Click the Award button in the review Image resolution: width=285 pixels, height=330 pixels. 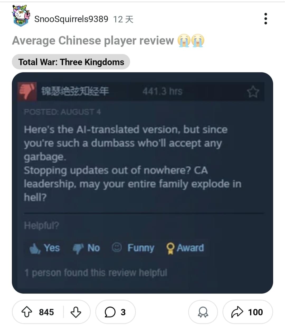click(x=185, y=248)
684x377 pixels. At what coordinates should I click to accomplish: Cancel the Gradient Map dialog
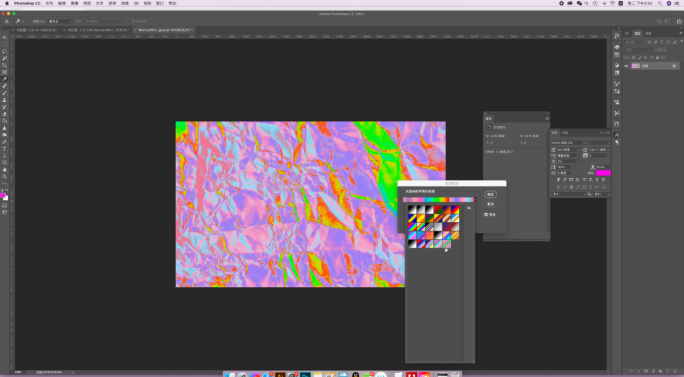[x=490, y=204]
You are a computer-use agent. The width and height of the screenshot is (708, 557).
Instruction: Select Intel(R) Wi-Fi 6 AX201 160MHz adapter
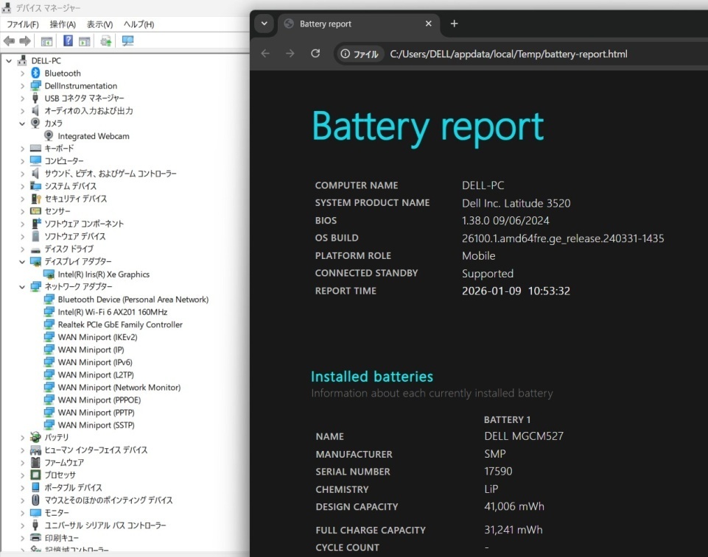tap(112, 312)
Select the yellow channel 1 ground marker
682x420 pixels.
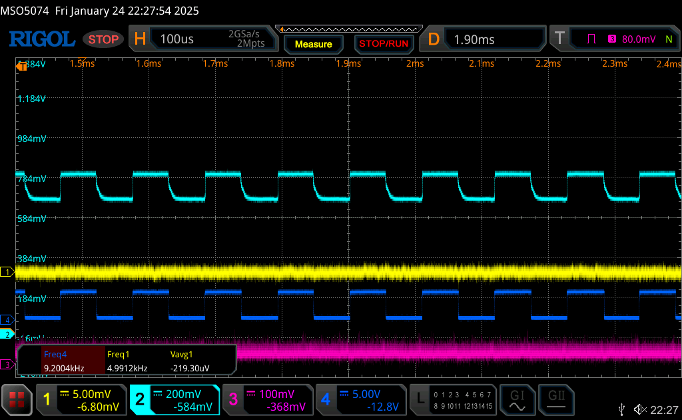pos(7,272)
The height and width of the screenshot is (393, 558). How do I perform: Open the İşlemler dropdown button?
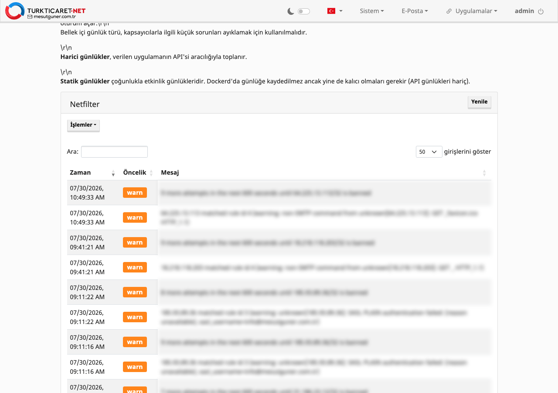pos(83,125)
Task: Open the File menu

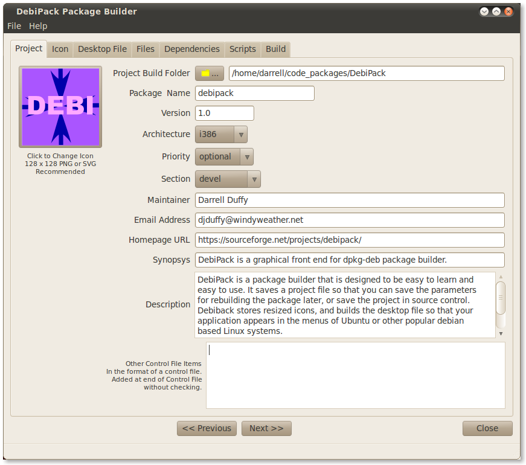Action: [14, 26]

=====

§ About this exercise: With the pictures omitted, print precisely the lines from the one with "684x377 pixels. At" to the final line of the records, both included.

§ Result of this exercise:
684x377 pixels. At what coordinates should I click to accomplish: Cancel the Gradient Map dialog
[x=490, y=204]
You are a computer-use agent. The width and height of the screenshot is (708, 557).
Instruction: Select Intel(R) Wi-Fi 6 AX201 160MHz adapter
tap(112, 312)
Select the yellow channel 1 ground marker
682x420 pixels.
pos(7,272)
The height and width of the screenshot is (393, 558). How do I perform: Open the İşlemler dropdown button?
pos(83,125)
Task: Open the File menu

Action: [14, 26]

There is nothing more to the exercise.